Families of patients who receive aggressive end-of-life medical care do not perceive the care as high-quality, according to research published online ahead of print January 19 in JAMA.
Lead author Alexi A. Wright, MD, MPH, interviewed 1,146 family members of patients with advanced-stage lung or colorectal cancer (median age, 76 years; male, 55.8%) who died in 2011. When patients received hospice care for longer than 3 days (58.8%), family members reported excellent end-of-life care more often, compared with family of patients who did not receive hospice care or received it for 3 or fewer days (43.1%).

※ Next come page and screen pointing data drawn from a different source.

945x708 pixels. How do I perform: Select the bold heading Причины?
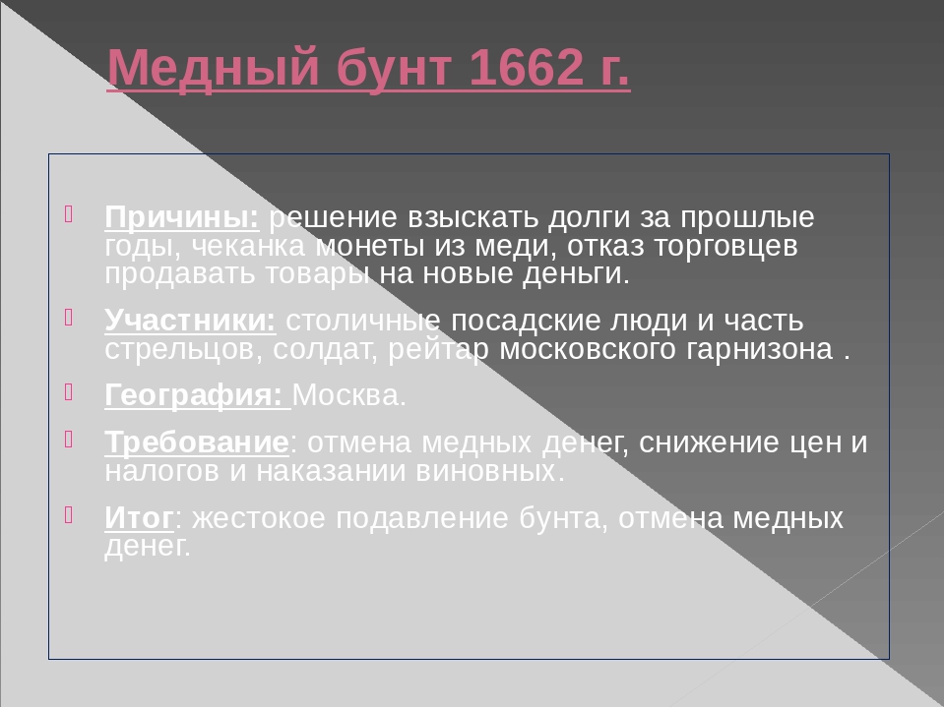click(182, 217)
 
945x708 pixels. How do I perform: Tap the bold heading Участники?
click(190, 320)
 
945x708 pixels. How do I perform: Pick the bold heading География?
click(194, 395)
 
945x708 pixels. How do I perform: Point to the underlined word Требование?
click(197, 442)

Family members of patients who did not receive hospice care or received 3 or fewer days were less likely to report that patients died in their preferred location (40%) than the family of those who received hospice care for longer than 3 days (72.8%). For patients admitted to an intensive care unit (ICU) within 30 days of death, family members reported excellent end-of-life care less often (45%), when compared with the family of patients who were not admitted to an ICU within 30 days of death (52.3%). Family members of patients who died in the hospital were less likely to report excellent end-of-life care (42.2%) than those of patients who did not die in the hospital (57.4%).
“Our study findings are a powerful argument for the importance of advance care planning,” Dr. Wright said. “The more information patients have, the more likely they are to receive the kind of medical care they want near death.”